La guerra in Siria era iniziata nel 2011, come una richiesta di aiuto, soprattutto di acqua e cibo e di libertà; con il passare delle settimane è poi diventata una causa politica, la questione religiosa si è sovrapposta alle complessità etniche e la guerra si è complicata con l’intervento, il coinvolgimento e gli interessi di gruppi terroristici che hanno visto nel caos creatosi in Siria un’opportunità da sfruttare per raggiungere altri scopi, anche con il sostegno di altri Paesi che, a loro volta, hanno tentato di tutelare diversi e contrastanti interessi geopolitici ed economici.
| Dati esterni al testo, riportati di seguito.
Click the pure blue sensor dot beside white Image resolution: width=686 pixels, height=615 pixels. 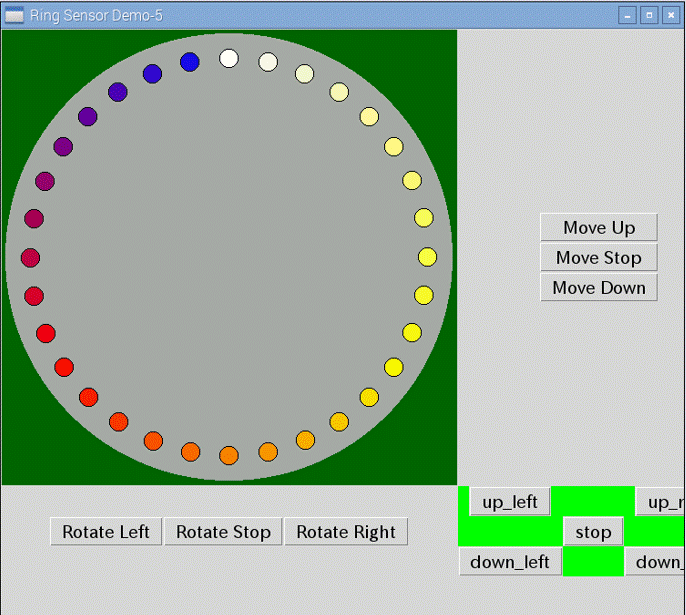tap(190, 62)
Il coinvolgimento dei gruppi jihadisti, siriani e stranieri, disposti e pronti a fornire il proprio supporto ai ribelli nella Guerra siriana, è stato costante, sin dall’inizio, e crescente. Sin dal 2011 diversi gruppi islamisti si sono stabiliti a Damasco e nella parte settentrionale del Paese; lo Stato Islamico dell’Iraq (ISI) ha deciso, sin da subito, di stabilire una propria base operativa in Siria, mentre il gruppo Syrian Muslim Brotherhood ha ufficialmente dichiarato il proprio supporto alla rivoluzione sin dai primi giorni.
Dopo qualche mese dallo scoppio delle prime rivolte Assad aveva deciso di rilasciare centinaia di prigionieri politici ed islamisti, attraverso la concessione di amnistie presidenziali; subito dopo, la rivoluzione siriana veniva considerata, dal regime, il risultato di una cospirazione straniera e veniva definita estremista.
L’Esercito Siriano Libero o Free Syria Armi (FSA), male organizzato, con poche armi e pochi finanziamenti, già nel 2012 ha cominciato a ricevere il supporto di un certo numero di foreign fighters, provenienti in particolare da Iraq e Libano, assieme a quello di diversi gruppi di jihadisti. È infatti in quell’anno che il leader di al-Qaeda, Ayman al-Zawahiri, rivolge un appello pubblico a tutti i musulmani in Turchia, Iraq, Giordania e Libano affinché’ fossero pronti ad aiutare i propri fratelli in Syria.